Police Defend, Lie About Devices That Extract Money From and Cause Bodily Harm to Citizens
In Los Angeles, there are 32 intersections outfitted with red light cameras. "The LAPD," reports David Goldstein of the local CBS television affiliate, "claims accidents are down after they installed cameras, but are they telling the whole truth or just trying to make money off motorists? We crunched the numbers and the results may surprise you."
Well, they won't surprise you, maybe, but they're jarring nonetheless:
We wanted to know actual numbers of accidents at red light camera intersections to see if they really went down.
When we asked, the LAPD became very defensive. The sergeant in charge told me in an e-mail, "The city would hope that it is the goal of KCBS/KCAL to discuss the positive aspects of the photo red light program."
So we filed a public records request. The department charged us more than $500 for a computer run.
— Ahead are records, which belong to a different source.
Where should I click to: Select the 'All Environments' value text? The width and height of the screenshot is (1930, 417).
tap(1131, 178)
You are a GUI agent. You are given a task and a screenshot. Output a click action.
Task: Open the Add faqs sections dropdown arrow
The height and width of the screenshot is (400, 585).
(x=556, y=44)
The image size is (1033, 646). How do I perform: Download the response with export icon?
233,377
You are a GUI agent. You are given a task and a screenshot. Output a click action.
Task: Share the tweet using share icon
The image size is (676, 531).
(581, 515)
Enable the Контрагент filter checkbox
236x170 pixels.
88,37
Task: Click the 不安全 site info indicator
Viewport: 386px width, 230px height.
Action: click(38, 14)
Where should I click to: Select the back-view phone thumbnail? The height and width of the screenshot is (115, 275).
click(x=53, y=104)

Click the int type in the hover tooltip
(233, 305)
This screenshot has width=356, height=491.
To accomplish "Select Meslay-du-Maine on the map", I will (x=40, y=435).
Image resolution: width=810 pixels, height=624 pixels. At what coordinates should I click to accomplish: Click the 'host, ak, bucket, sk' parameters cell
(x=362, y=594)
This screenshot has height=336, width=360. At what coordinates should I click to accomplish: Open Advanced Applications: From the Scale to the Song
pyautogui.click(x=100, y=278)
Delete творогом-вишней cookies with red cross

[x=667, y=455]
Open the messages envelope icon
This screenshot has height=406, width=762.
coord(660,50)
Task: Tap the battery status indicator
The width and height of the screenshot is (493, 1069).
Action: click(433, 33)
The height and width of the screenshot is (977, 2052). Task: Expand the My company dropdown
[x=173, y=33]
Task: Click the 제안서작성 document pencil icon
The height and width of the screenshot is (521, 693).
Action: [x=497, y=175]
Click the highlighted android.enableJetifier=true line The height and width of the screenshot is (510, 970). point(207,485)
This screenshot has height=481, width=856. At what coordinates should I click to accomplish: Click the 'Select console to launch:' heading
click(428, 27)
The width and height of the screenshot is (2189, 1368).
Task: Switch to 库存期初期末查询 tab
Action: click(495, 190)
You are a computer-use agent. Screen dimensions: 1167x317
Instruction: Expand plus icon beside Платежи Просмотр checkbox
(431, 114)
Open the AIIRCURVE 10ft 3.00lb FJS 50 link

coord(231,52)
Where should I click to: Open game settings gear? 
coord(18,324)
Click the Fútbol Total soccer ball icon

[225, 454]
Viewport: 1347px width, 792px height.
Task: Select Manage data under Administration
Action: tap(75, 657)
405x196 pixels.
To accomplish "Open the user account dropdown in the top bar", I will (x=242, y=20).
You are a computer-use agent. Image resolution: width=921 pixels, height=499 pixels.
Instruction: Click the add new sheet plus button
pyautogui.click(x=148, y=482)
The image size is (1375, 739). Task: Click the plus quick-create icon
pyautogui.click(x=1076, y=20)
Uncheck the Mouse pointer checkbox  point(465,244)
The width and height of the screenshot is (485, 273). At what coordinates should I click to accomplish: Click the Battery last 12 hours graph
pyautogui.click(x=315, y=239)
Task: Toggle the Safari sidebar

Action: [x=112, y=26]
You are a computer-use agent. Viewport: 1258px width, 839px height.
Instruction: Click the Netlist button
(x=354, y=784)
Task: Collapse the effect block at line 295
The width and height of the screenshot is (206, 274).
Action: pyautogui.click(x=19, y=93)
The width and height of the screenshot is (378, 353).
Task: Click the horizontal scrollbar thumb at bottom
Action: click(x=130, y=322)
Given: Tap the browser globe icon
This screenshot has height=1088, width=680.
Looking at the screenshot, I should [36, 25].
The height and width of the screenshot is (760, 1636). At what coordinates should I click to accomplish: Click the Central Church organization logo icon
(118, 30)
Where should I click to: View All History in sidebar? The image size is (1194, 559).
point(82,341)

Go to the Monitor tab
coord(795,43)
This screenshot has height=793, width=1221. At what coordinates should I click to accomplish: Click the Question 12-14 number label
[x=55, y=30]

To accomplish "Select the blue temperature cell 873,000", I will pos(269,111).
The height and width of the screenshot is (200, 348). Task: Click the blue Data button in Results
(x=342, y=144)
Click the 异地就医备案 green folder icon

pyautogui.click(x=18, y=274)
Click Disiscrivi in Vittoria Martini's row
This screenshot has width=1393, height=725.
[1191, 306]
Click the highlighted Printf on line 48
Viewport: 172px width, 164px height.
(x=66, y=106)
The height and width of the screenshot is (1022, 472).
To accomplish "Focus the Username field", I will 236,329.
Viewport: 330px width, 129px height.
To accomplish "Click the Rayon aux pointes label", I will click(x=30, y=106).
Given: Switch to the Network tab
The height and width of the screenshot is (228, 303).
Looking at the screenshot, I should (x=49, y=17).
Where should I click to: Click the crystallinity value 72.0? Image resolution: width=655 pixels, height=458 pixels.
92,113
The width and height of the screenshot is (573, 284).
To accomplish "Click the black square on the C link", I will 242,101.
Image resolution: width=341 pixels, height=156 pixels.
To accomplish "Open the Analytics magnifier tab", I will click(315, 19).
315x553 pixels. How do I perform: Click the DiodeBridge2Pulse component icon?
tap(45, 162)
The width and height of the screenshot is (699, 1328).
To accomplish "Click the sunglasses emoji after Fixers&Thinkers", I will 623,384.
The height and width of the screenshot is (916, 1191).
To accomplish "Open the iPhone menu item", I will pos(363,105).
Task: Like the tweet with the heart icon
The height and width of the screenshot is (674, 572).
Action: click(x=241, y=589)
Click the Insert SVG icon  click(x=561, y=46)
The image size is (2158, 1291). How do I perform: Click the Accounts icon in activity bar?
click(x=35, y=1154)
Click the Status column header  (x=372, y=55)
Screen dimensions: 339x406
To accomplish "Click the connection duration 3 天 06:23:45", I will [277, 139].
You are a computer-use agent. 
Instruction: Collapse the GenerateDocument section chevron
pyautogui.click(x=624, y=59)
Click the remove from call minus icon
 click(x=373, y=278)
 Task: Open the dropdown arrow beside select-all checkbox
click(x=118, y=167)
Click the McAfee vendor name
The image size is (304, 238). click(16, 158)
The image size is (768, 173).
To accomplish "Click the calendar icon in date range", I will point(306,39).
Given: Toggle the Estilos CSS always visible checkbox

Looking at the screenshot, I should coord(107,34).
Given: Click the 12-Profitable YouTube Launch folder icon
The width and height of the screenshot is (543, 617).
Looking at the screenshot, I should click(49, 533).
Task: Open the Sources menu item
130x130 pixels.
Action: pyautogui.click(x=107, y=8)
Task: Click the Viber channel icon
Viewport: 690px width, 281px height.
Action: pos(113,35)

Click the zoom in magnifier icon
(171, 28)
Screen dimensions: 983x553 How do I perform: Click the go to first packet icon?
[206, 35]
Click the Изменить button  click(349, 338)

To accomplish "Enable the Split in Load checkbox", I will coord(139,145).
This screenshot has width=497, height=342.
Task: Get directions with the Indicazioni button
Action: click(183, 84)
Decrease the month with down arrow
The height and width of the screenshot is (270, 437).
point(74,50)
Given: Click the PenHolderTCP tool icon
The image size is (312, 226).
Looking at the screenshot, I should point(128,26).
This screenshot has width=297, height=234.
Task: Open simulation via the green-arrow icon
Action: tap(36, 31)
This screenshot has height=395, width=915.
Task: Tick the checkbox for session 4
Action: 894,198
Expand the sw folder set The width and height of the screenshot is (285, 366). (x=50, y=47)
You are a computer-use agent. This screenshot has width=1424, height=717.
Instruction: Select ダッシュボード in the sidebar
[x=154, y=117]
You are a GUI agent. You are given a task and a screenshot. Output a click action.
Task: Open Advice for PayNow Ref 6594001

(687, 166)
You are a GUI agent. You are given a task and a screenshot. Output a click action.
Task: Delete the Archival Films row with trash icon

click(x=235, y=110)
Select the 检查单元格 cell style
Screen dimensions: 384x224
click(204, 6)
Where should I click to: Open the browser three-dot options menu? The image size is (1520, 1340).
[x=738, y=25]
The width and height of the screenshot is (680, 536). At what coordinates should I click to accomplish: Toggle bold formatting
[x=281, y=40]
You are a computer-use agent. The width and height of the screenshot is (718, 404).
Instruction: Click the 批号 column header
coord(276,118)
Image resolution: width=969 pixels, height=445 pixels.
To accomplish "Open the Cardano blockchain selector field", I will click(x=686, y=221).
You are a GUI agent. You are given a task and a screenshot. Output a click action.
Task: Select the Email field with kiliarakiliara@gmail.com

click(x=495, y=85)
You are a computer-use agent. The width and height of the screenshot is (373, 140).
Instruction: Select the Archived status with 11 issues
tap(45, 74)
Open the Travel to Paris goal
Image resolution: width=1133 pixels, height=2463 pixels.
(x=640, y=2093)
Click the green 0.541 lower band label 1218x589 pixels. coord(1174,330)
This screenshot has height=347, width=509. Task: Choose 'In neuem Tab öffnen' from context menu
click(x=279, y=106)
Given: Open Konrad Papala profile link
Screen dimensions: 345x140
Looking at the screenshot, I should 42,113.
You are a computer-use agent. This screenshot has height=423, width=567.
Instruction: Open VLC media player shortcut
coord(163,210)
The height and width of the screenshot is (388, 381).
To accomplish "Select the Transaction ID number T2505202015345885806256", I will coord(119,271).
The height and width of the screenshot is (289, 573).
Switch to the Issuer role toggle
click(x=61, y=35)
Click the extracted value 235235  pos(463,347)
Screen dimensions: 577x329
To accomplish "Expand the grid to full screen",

When we got the numbers back, they told a different story.
We looked at every accident at every red light camera intersection for six months of data before the cameras were installed and six months after.
The final figures? Twenty of the 32 intersections show accidents up after the cameras were installed! Three remained the same and only nine intersections showed accidents decreasing.
The problem? Motorists see the cameras flash, slam on their brakes, and get rear-ended. Helpfully, the LAPD does not measure rear-end crashes in front of red-light intersections; but only the crashes of people who've run a red. Those are down 34 percent, which the department crows about. When confronted with overall intersection data, which tells an unhappier story, the LAPD suddenly says this:
"It would be improper to draw a correlation between all accidents going up and the red light cameras," a spokesperson from the LAPD said.